[Material to process]

-=-=-

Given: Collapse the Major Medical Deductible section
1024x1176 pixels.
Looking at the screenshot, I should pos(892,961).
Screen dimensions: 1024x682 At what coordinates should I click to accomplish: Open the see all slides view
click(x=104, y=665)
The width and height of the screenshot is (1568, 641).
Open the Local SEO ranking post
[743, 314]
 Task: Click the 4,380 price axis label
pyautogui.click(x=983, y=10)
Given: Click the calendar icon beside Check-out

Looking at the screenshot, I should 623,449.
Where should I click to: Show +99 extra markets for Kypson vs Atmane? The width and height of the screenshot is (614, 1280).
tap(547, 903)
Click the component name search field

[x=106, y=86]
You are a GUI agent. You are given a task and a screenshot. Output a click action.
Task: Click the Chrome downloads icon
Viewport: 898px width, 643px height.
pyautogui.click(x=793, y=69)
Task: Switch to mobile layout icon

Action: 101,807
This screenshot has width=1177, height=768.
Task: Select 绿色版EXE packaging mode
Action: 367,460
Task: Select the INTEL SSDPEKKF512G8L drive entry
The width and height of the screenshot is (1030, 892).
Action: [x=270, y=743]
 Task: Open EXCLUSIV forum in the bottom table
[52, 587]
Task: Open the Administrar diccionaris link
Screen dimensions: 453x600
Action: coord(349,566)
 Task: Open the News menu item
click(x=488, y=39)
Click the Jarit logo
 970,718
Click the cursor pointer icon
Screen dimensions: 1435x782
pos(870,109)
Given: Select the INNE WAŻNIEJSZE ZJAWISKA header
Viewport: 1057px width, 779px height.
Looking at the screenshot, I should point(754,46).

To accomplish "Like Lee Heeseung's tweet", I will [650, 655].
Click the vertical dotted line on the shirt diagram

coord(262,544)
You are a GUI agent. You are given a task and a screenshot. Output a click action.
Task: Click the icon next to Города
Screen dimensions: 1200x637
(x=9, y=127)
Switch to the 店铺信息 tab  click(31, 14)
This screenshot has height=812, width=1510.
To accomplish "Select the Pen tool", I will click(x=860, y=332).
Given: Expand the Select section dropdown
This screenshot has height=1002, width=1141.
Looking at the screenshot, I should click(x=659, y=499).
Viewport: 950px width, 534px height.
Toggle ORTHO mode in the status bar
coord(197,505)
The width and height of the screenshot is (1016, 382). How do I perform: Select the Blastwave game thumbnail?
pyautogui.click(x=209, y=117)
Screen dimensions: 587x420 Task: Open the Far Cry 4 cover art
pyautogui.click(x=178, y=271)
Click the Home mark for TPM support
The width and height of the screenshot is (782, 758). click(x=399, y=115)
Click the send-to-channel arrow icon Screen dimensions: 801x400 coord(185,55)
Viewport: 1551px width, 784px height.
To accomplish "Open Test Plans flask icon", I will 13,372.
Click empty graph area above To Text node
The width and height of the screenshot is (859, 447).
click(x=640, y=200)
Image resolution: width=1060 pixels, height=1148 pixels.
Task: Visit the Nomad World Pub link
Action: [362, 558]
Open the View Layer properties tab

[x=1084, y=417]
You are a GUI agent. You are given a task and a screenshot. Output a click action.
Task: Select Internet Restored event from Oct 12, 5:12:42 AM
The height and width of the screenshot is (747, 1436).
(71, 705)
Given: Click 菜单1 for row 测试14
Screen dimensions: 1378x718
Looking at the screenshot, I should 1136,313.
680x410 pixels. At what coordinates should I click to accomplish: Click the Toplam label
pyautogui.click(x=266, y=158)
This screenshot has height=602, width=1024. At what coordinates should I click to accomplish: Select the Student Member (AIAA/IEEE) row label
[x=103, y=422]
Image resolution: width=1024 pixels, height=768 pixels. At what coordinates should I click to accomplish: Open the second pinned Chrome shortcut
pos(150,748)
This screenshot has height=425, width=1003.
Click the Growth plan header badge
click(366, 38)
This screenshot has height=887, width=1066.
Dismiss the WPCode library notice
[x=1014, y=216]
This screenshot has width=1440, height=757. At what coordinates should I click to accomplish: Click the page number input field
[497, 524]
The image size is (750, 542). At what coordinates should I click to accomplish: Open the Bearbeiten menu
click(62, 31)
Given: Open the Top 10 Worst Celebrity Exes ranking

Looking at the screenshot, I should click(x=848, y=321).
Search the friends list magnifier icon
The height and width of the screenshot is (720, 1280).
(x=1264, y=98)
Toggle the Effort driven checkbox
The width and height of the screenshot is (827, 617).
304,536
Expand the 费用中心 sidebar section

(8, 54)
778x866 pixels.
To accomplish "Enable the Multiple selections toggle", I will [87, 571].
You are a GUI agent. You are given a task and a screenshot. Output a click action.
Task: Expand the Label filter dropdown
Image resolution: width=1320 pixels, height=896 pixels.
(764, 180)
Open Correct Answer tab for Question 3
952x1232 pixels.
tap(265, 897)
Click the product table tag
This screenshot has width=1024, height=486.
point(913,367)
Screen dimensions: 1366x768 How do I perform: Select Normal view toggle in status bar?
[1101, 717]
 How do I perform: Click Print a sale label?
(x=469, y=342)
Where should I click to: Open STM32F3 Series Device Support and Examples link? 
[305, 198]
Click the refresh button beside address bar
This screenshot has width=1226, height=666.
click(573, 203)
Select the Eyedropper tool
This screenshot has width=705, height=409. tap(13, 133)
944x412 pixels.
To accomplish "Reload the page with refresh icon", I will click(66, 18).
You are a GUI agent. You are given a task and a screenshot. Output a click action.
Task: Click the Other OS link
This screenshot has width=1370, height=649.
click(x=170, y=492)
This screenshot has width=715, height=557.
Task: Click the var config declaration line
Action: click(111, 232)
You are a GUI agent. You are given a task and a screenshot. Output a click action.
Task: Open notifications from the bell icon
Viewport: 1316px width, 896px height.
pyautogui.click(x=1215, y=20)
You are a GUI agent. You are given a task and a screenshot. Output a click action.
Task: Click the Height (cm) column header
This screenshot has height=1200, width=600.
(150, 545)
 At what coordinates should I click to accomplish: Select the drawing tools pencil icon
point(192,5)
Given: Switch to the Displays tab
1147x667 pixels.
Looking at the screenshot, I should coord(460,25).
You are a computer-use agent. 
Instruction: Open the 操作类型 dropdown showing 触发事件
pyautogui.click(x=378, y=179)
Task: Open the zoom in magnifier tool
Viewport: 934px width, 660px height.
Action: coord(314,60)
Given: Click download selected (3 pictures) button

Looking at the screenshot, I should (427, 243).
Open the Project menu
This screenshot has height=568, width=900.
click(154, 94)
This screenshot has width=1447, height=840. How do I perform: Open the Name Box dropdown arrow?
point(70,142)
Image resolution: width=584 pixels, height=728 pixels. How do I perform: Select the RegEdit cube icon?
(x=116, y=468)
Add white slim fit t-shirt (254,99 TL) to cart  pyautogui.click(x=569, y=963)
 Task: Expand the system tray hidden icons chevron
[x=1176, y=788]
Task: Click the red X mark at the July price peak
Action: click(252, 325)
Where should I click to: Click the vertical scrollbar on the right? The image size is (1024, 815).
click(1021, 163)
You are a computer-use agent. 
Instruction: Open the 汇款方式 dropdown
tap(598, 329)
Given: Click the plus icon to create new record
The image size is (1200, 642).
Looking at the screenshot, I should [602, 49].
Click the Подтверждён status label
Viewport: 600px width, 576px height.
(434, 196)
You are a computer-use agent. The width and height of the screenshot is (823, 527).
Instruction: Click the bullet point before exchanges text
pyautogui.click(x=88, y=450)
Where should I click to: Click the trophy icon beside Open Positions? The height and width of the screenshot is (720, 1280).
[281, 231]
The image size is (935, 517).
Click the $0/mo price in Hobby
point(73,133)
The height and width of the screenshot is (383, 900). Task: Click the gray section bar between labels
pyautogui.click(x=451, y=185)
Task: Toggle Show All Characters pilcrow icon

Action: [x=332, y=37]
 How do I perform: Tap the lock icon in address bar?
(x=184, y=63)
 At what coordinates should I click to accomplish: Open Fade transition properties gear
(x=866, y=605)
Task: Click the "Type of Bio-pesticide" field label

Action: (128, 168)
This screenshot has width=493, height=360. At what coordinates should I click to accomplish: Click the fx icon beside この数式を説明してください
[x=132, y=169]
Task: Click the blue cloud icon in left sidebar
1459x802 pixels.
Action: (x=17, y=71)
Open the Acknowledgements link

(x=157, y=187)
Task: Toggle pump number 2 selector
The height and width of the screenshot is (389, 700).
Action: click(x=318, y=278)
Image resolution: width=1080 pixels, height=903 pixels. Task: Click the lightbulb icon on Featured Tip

-=-=-

[Try it]
Pull every line containing "from" out of the entries.

[Task output]
Task: Select Internet Restored event from Oct 12, 5:12:42 AM
Task: Open notifications from the bell icon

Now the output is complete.